Microchamber device for studying phagocytosis of ultra-high molecular weight polyethylene particles by human monocyte-derived macrophages

It is well established in the literature that polyethylene wear particles are involved in loosening of joint prostheses. To investigate the phagocytosis of ultra-high molecular weight polyethylene particles by human monocyte-derived macrophages and the secretion of inflammatory cytokines, a microchamber was fabricated with a height of 200 mu m and diameter of 15 mm. The chamber had inlet and outlet ports for continuous administration of culture medium with polyethylene particles. These configurations enabled the polyethylene particles to pass near the macrophages and enabled quantitative and time-dependent assessments. Administration of culture medium with no polyethylene particles was used as a negative control, for which the secretion of TNF-alpha was not detected. With increasing administration of the polyethylene particles, the secretion of TNF-alpha gradually increased.
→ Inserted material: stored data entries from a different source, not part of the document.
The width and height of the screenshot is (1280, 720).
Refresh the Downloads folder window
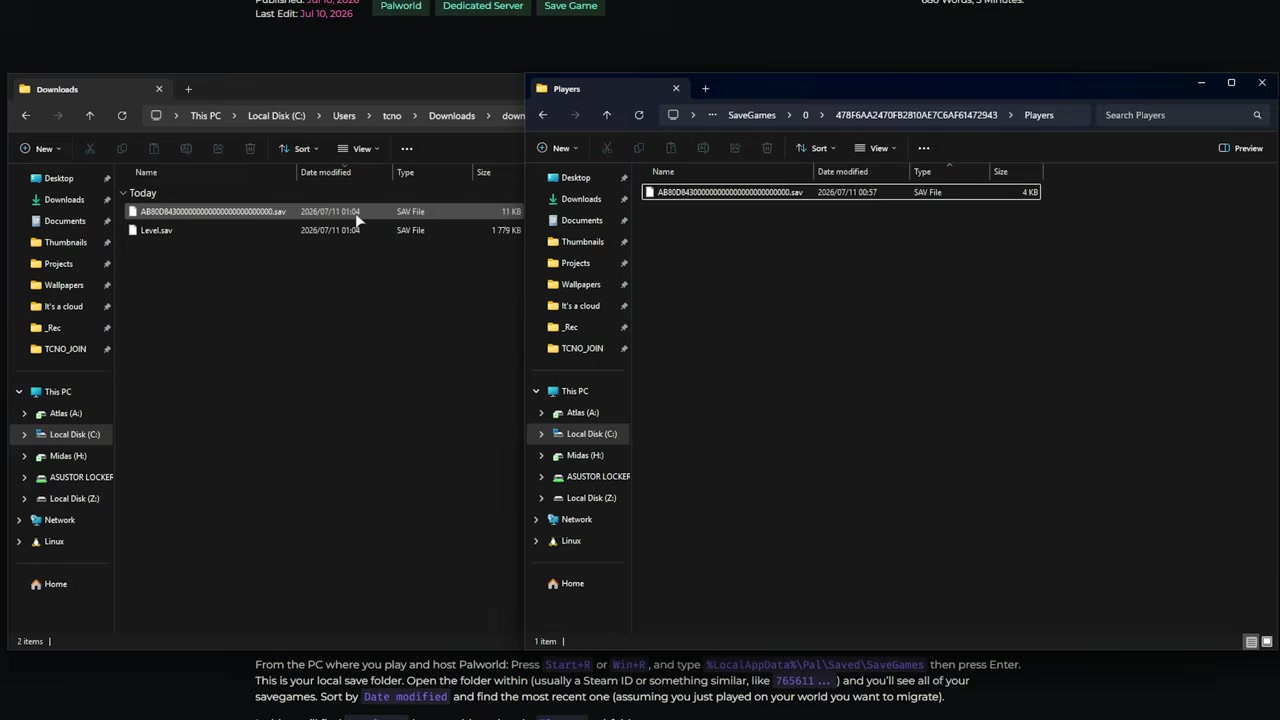point(122,116)
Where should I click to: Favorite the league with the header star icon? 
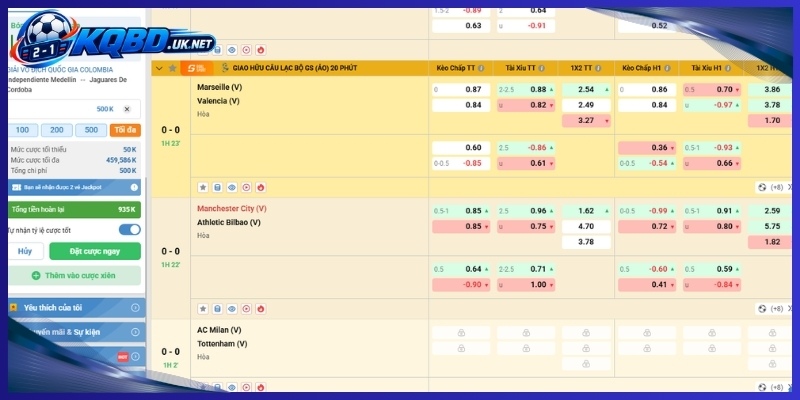click(172, 68)

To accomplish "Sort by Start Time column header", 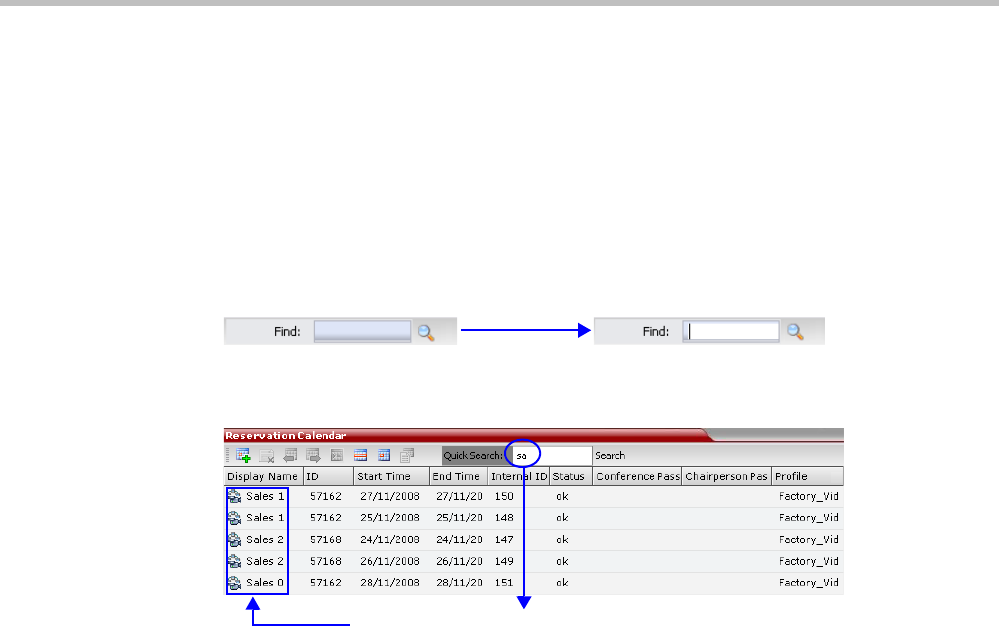I will pyautogui.click(x=391, y=477).
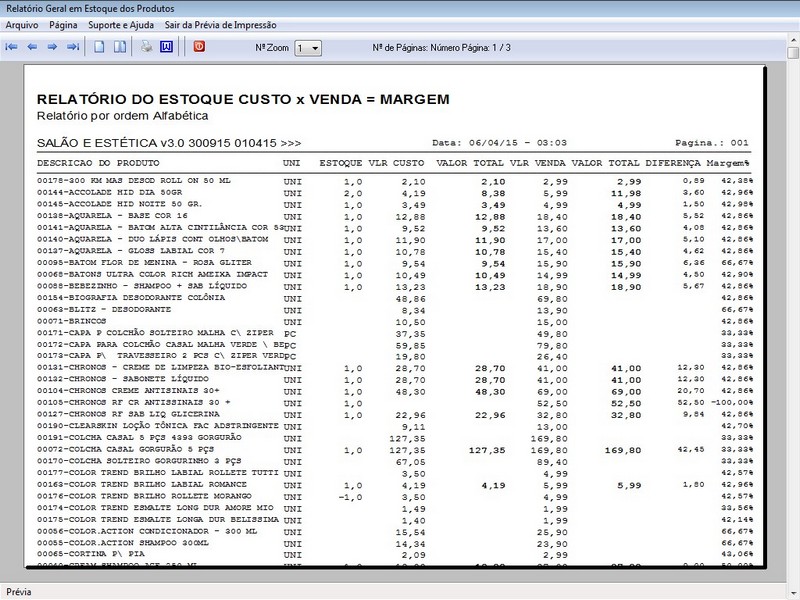This screenshot has width=800, height=600.
Task: Open the Suporte e Ajuda menu
Action: [x=122, y=25]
With increasing administration of the lipopolysaccharide as a positive control, the secretion of TNF-alpha increased, reached a peak, and then gradually decreased. Furthermore, TNF-alpha secretion was influenced by polyethylene particle size. Particles with mean diameters of 0.77 and 1.10 mu m brought about greater TNF-alpha production than those with a mean diameter of 1.99 mu m. These results suggest that the microchamber device could be used to elucidate the differences in TNF-alpha secretion resulting from various sizes of wear particles.